Once when growing up, my mother opened up a package off deer meat my Dad had processed and in it was the flatened carcass of a big grey dog tick in with the burger. That was the last one we ever had processed.

Good luck on the elk, imho they are some of the finest table God put on this earth. Much more palatable than the whitetail in our area, less of a gamey taste. If you ever get a chance try some Axis deer, it is fantastic.

We make sure we clean all our knives, meat saws and equipment off with the bleach water. In the last few years we have started wearing nitrile gloves when processing, mainly because we were bring back and butchering elk from Colorado, just taking precautions against cwd. When it first became a big deal we wouldn't even eat the meat from Colorado elk until we got our test results back from the Colo game department.

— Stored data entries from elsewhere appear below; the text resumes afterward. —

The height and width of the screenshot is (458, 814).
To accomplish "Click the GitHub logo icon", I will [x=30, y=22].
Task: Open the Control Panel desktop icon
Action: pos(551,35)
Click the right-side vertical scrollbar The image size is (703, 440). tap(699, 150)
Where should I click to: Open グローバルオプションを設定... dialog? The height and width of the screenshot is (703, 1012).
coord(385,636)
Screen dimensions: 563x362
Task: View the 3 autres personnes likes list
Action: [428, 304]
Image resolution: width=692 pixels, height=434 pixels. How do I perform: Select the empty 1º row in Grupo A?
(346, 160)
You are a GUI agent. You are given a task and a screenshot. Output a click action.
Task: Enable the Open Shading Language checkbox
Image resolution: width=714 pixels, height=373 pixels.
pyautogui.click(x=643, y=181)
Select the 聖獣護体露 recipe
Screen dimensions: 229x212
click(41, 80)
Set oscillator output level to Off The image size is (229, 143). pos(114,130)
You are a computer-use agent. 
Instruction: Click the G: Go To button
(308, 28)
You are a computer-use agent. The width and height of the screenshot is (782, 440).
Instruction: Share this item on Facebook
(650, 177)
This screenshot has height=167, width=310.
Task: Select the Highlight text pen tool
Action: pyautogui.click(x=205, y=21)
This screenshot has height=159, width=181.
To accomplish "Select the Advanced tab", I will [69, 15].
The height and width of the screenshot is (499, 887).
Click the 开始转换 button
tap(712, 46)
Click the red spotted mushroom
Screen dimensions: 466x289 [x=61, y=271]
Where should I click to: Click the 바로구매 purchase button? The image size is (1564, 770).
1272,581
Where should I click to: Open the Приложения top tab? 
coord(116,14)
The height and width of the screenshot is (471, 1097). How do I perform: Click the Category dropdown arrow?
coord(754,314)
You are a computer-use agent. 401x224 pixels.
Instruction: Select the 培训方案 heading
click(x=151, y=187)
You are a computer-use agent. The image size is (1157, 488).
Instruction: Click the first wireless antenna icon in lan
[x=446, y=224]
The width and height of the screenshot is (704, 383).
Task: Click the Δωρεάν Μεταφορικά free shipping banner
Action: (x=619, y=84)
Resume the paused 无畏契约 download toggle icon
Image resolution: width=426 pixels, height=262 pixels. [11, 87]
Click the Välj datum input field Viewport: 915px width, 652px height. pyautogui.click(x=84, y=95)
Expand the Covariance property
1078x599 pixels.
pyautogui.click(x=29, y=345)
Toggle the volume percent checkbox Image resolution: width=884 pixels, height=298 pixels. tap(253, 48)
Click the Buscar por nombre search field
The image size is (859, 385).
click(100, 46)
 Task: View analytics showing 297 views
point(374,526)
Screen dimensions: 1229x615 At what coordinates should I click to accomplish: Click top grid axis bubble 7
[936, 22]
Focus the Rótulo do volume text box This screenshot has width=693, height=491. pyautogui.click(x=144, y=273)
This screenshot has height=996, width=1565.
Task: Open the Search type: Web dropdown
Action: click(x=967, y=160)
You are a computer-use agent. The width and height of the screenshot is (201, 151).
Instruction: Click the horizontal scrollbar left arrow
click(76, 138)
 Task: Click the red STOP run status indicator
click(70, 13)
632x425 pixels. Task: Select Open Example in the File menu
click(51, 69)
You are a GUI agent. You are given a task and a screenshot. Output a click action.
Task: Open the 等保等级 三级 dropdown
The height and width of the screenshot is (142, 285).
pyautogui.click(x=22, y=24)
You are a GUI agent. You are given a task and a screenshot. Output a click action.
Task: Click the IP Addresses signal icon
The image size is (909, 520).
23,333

We raise and butcher our own chickens as well. There's nothing tastier than a farm raised, free ranging yard bird. No six week grown steriod fed chicken around here from the supermarket. Just a stroll out to the back yard and I've got fresh chicken and farm fresh eggs. They just taste better.


----------



## ronnyb

I bone out all of my own meat and tcherhem wait several months to take it to the butcher.


----------



## ronnyb

I bone out all of my own meat and then wait several months to take it to the butcher.


----------



## sbhooper

The only problem with doing that is that you freezing it and then thawing and refreezing it. Not good.


----------



## luckycutter

Just got home and my cow elk is hanging in the garage. I used to think of elk as big deer, but as I get older those elk are getting bigger. I wish my son was older because those solo elk hunts are getting old. 
I have a couple of days cutting and wrapping ahead. My least favorite part of the hunt, but like everything els in life, If you want it done right ya have to do it yourself.


----------



## deeker

luckycutter said:


> Just got home and my cow elk is hanging in the garage. I used to think of elk as big deer, but as I get older those elk are getting bigger. I wish my son was older because those solo elk hunts are getting old.
> I have a couple of days cutting and wrapping ahead. My least favorite part of the hunt, but like everything els in life, *If you want it done right ya have to do it yourself.*



I hope she never say's that.

I do prefer to cut up elk over deer. Bigger steaks and roasts. More sausage and burger as well as jerky.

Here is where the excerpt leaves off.